_WHAT YOU SHOULD DO_:
The records that follow are to be transcribed word for word.

======== DATA SHOWN

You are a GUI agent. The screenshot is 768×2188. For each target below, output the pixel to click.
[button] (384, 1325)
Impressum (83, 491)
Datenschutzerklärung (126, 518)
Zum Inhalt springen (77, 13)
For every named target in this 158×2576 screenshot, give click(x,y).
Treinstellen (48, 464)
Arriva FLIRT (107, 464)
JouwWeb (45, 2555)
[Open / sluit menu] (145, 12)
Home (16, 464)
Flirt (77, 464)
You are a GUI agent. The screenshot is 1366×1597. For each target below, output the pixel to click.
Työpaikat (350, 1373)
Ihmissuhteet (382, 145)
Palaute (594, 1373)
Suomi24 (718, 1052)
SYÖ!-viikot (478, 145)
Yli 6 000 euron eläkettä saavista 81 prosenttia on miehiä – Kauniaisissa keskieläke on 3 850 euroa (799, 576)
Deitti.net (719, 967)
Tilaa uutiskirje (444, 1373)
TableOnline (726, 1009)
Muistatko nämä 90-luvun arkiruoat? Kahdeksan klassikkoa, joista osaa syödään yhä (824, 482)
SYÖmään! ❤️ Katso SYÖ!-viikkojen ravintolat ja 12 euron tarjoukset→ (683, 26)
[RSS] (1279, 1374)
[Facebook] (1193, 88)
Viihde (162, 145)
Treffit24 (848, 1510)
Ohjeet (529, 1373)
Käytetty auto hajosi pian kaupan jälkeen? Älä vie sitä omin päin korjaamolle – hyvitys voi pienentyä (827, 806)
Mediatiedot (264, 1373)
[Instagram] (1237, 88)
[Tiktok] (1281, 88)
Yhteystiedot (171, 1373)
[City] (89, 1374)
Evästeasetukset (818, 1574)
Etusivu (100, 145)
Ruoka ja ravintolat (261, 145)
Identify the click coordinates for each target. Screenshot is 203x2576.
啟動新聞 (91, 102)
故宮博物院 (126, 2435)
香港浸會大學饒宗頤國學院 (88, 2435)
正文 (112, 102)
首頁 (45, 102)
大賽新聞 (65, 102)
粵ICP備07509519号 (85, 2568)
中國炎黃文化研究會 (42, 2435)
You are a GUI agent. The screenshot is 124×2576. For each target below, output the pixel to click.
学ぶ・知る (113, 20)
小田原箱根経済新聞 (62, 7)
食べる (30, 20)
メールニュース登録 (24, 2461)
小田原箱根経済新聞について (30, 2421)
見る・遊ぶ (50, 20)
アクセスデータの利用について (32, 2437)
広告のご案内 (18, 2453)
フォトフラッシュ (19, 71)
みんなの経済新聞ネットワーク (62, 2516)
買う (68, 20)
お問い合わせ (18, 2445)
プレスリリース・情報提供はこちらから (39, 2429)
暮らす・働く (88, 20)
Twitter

================

_SOLUTION_:
You are a GUI agent. The screenshot is 768×2188. For each target below, output the pixel to click.
[button] (384, 1325)
Impressum (83, 491)
Datenschutzerklärung (126, 518)
Zum Inhalt springen (77, 13)
For every named target in this 158×2576 screenshot, give click(x,y).
Treinstellen (48, 464)
Arriva FLIRT (107, 464)
JouwWeb (45, 2555)
[Open / sluit menu] (145, 12)
Home (16, 464)
Flirt (77, 464)
You are a GUI agent. The screenshot is 1366×1597. For each target below, output the pixel to click.
Työpaikat (350, 1373)
Ihmissuhteet (382, 145)
Palaute (594, 1373)
Suomi24 (718, 1052)
SYÖ!-viikot (478, 145)
Yli 6 000 euron eläkettä saavista 81 prosenttia on miehiä – Kauniaisissa keskieläke on 3 850 euroa (799, 576)
Deitti.net (719, 967)
Tilaa uutiskirje (444, 1373)
TableOnline (726, 1009)
Muistatko nämä 90-luvun arkiruoat? Kahdeksan klassikkoa, joista osaa syödään yhä (824, 482)
SYÖmään! ❤️ Katso SYÖ!-viikkojen ravintolat ja 12 euron tarjoukset→ (683, 26)
[RSS] (1279, 1374)
[Facebook] (1193, 88)
Viihde (162, 145)
Treffit24 (848, 1510)
Ohjeet (529, 1373)
Käytetty auto hajosi pian kaupan jälkeen? Älä vie sitä omin päin korjaamolle – hyvitys voi pienentyä (827, 806)
Mediatiedot (264, 1373)
[Instagram] (1237, 88)
[Tiktok] (1281, 88)
Yhteystiedot (171, 1373)
[City] (89, 1374)
Evästeasetukset (818, 1574)
Etusivu (100, 145)
Ruoka ja ravintolat (261, 145)
Identify the click coordinates for each target. Screenshot is 203x2576.
啟動新聞 (91, 102)
故宮博物院 (126, 2435)
香港浸會大學饒宗頤國學院 (88, 2435)
正文 (112, 102)
首頁 (45, 102)
大賽新聞 (65, 102)
粵ICP備07509519号 (85, 2568)
中國炎黃文化研究會 (42, 2435)
You are a GUI agent. The screenshot is 124×2576. For each target below, output the pixel to click.
学ぶ・知る (113, 20)
小田原箱根経済新聞 (62, 7)
食べる (30, 20)
メールニュース登録 (24, 2461)
小田原箱根経済新聞について (30, 2421)
見る・遊ぶ (50, 20)
アクセスデータの利用について (32, 2437)
広告のご案内 (18, 2453)
フォトフラッシュ (19, 71)
みんなの経済新聞ネットワーク (62, 2516)
買う (68, 20)
お問い合わせ (18, 2445)
プレスリリース・情報提供はこちらから (39, 2429)
暮らす・働く (88, 20)
Twitter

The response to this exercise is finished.